- _Written instruction_
Can you arrange the material below as a JSON list of strings, one string per line, with blank lines skipped and the pictures left out?

- _Recorded information_
────────────────

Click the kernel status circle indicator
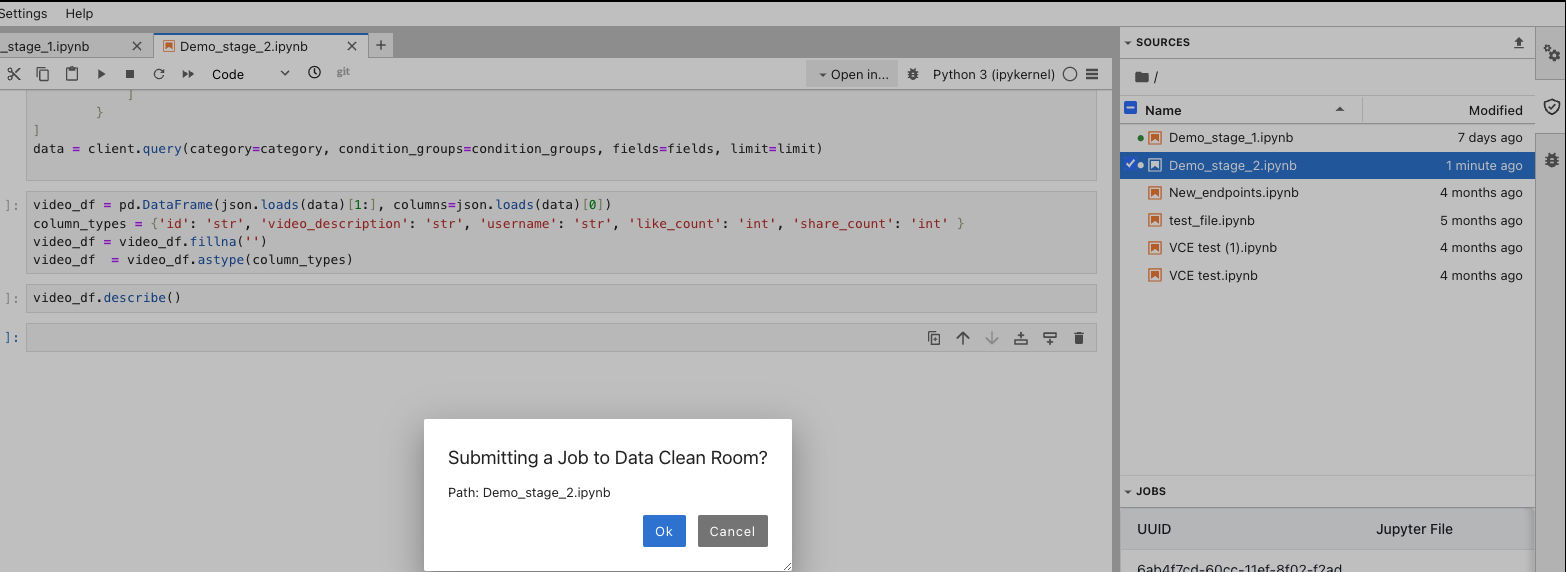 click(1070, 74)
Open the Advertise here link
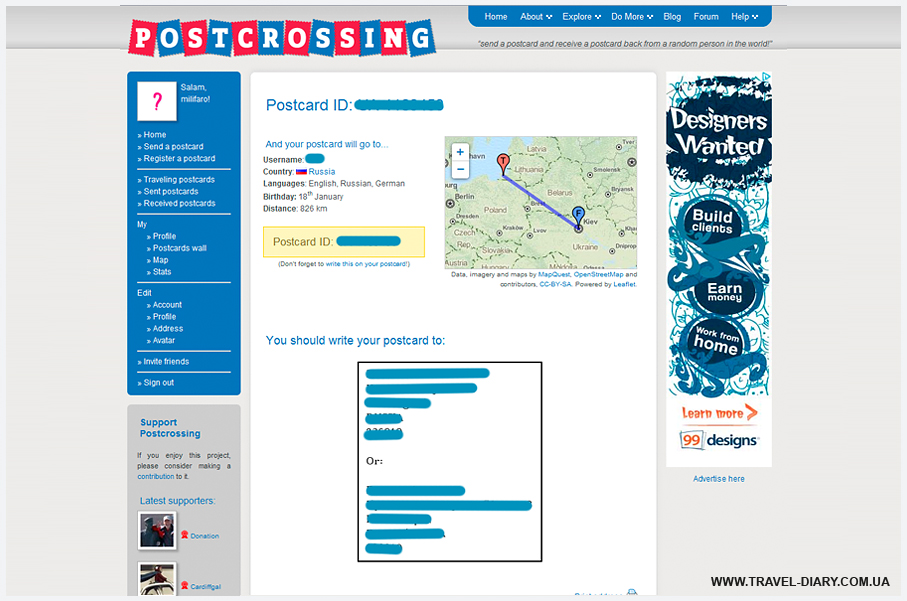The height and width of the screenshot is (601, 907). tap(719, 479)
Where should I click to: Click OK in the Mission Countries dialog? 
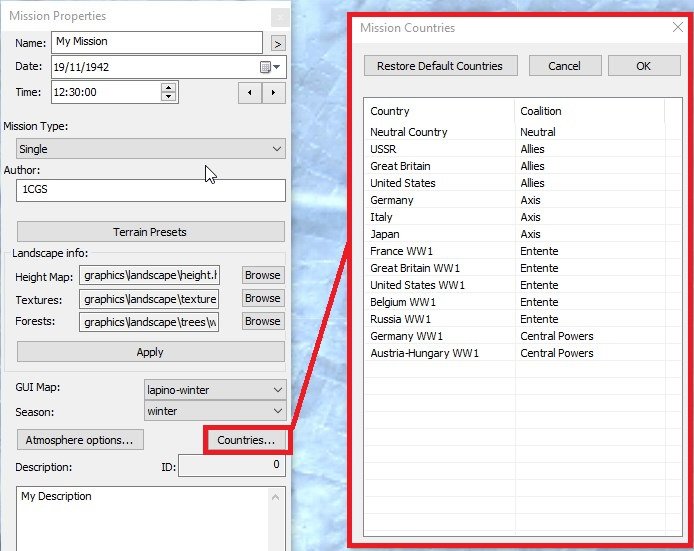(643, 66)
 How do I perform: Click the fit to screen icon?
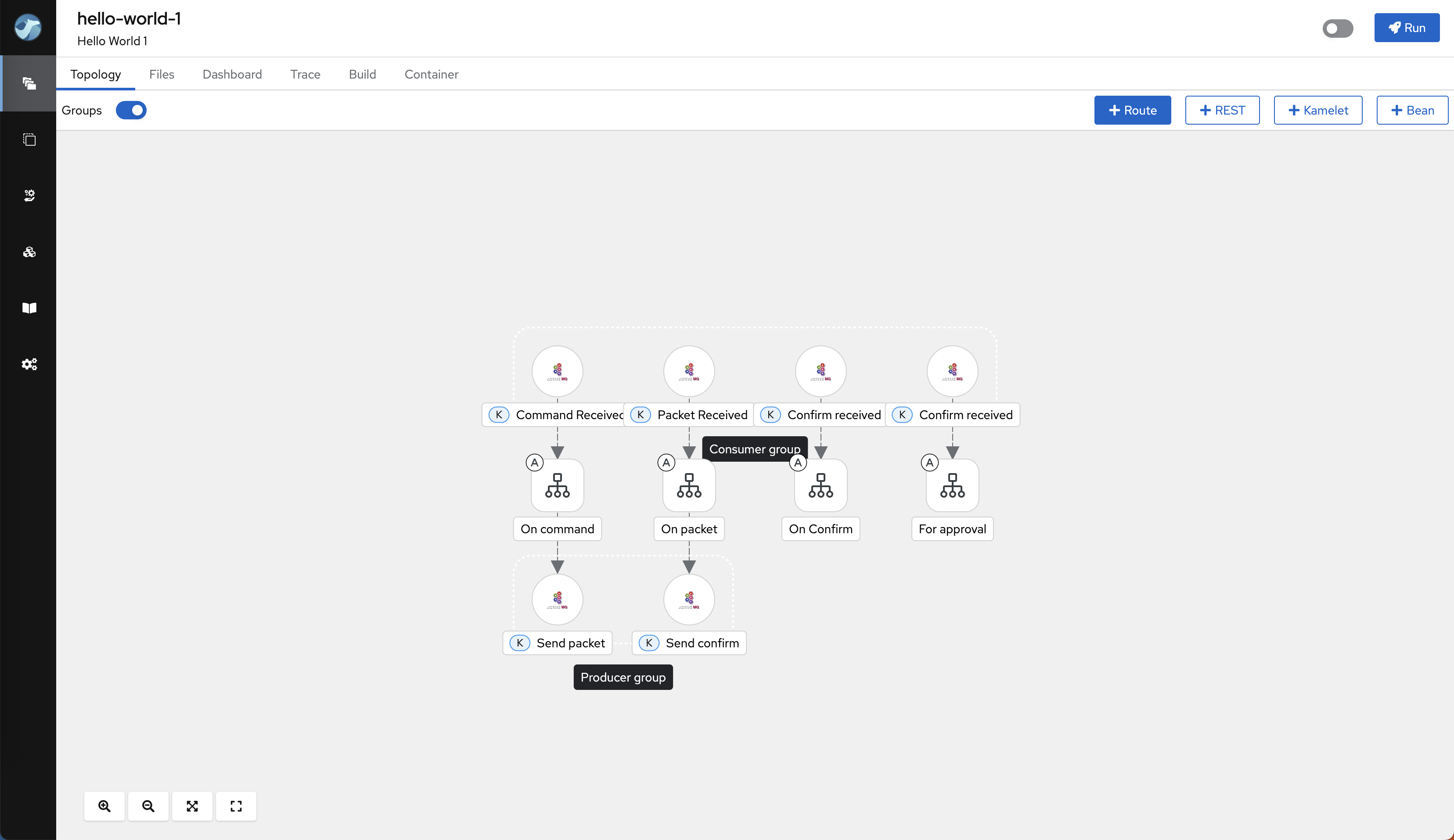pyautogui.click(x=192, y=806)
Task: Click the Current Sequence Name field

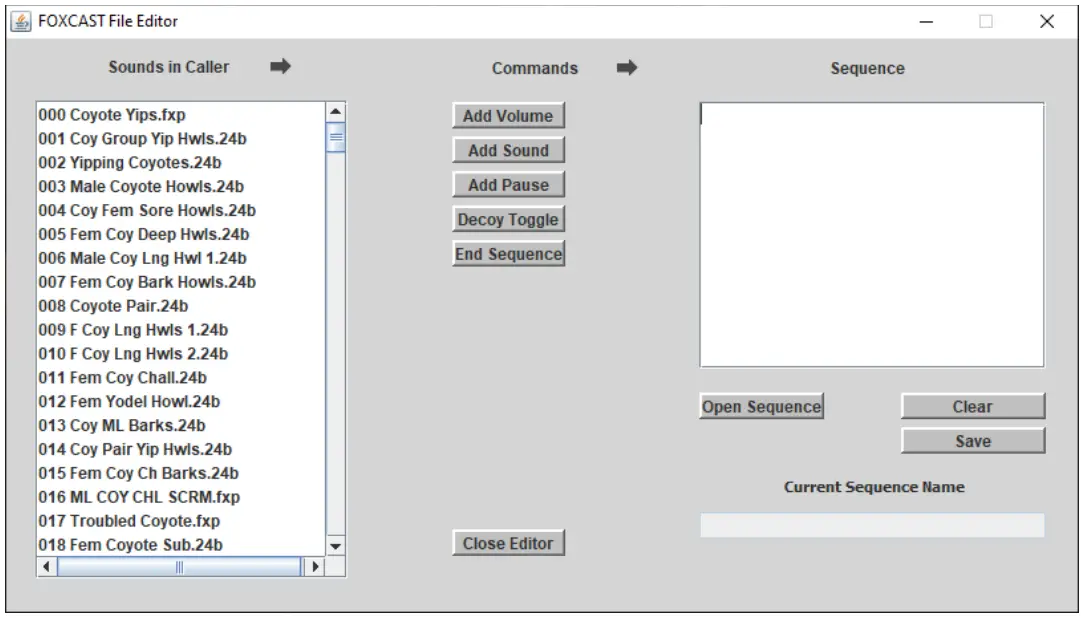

────────────────

- _Task answer_
[
  "Click the kernel status circle indicator",
  " click(1070, 74)",
  "Open the Advertise here link",
  "The height and width of the screenshot is (601, 907). tap(719, 479)",
  "Where should I click to: Click OK in the Mission Countries dialog? ",
  "(643, 66)",
  " How do I perform: Click the fit to screen icon?",
  "pyautogui.click(x=192, y=806)",
  "Task: Click the Current Sequence Name field"
]